Taliban links vaccination to drone strikes

June 17, 2012 10:01 pm | Updated November 17, 2021 12:04 am IST - ISLAMABAD:

The Taliban in North Waziristan has declared a ban on the polio vaccination programme in the tribal agency as long as drone attacks continue in the region. This ban was announced on Saturday through a press release which claimed polio affected only few in comparison to drones which killed large numbers indiscriminately.

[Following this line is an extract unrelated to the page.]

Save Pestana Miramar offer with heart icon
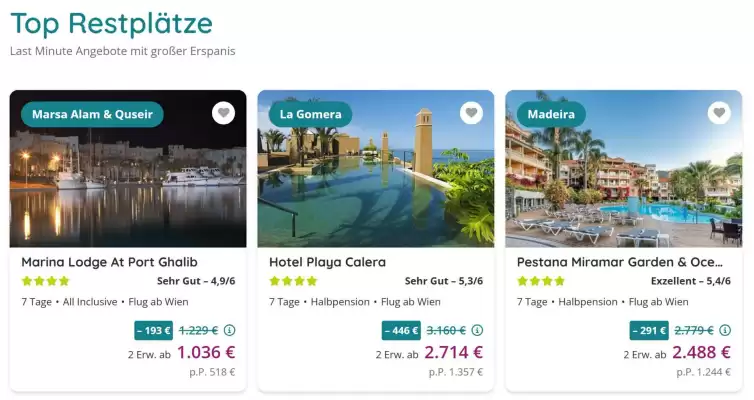The height and width of the screenshot is (400, 754). click(x=719, y=113)
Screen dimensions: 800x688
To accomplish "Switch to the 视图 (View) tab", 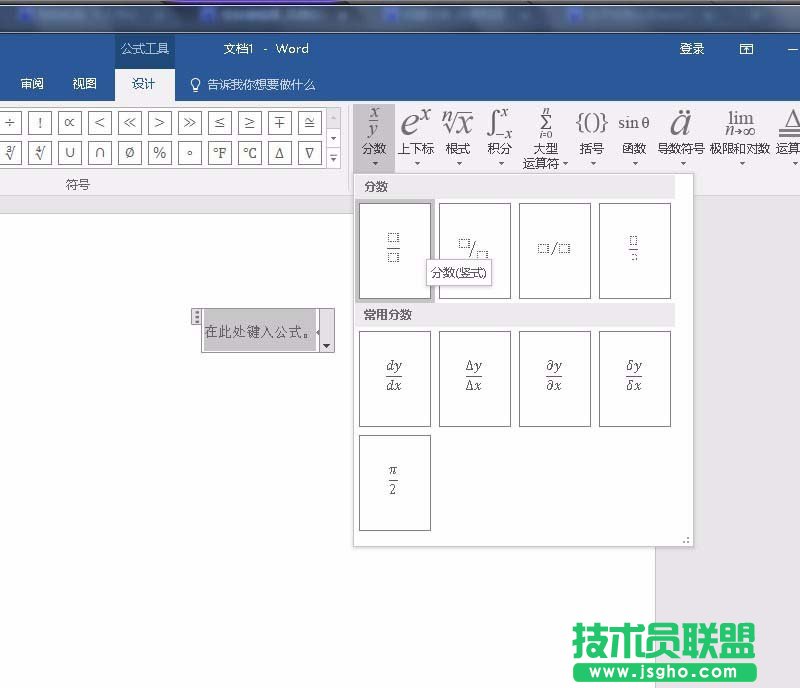I will tap(85, 83).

According to local media, the statement said: “After consultation with the Taliban Shura, servant of Mujahideen in North Waziristan Agency Hafiz Gul Bahadur has decided that there will be a ban on polio campaign as long as drone strikes are not stopped.” The statement also argued the polio campaign was just a front for the U.S. to spy inside Pakistan and made a reference to Shakeel Afridi, the doctor who helped the CIA confirm the presence of al-Qaeda leader Osama bin Laden in Abbottabad by getting his family's DNA samples through a health programme.

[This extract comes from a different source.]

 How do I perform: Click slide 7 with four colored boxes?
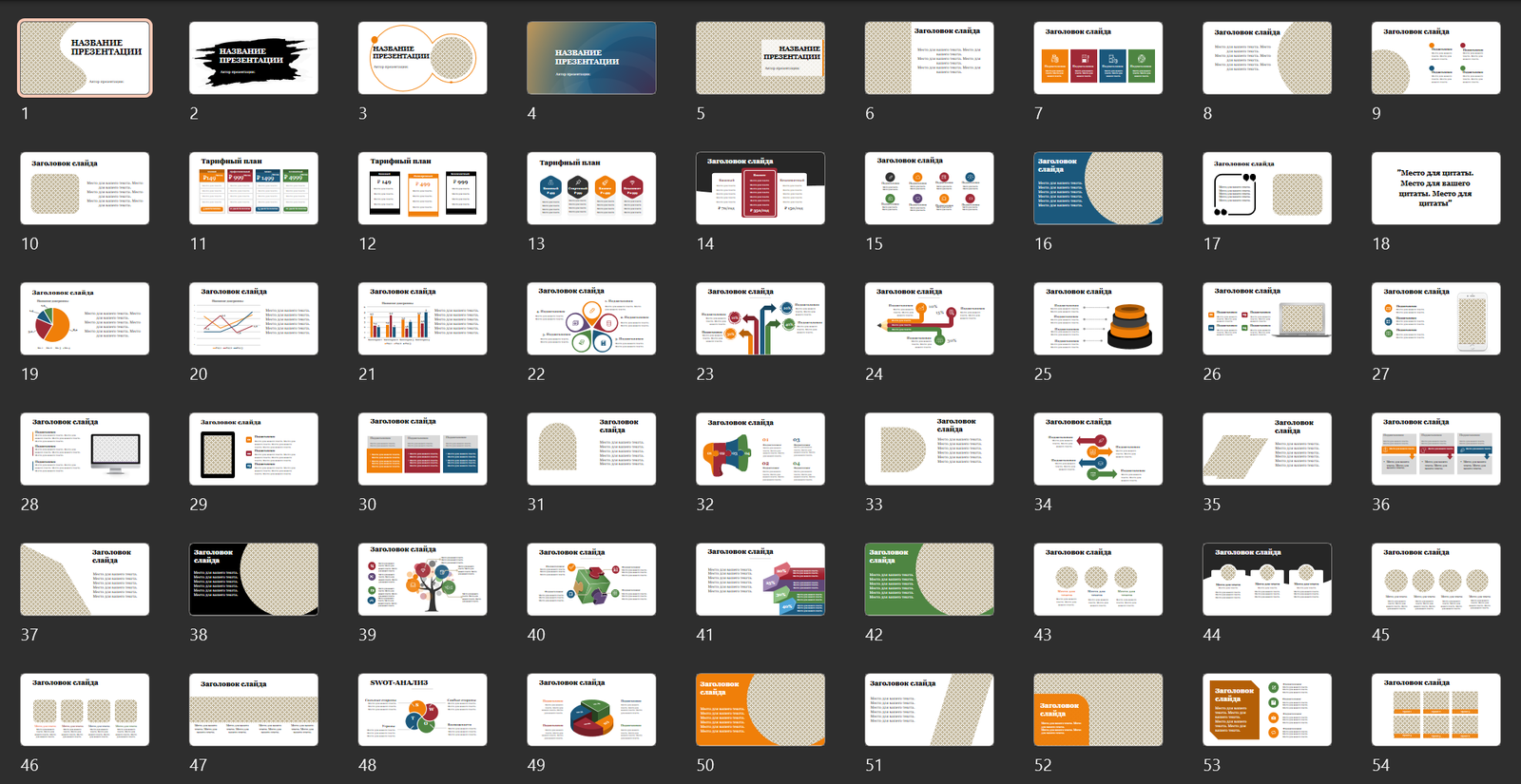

Reporting from Miramshah, the main town of North Waziristan, Dawn newspaper said residents of 17 villages had already boycotted the anti-polio drive and people in some areas had snatched kits from health workers and destroyed the vaccines.

The boycott would deprive over a lakh children of the vaccination. Pakistan, Afghanistan and Nigeria are the last three countries struggling to eradicate polio. Earlier, terrorists in Swat had banned the vaccine on the premise that it was a Western ploy to sterilise Muslims.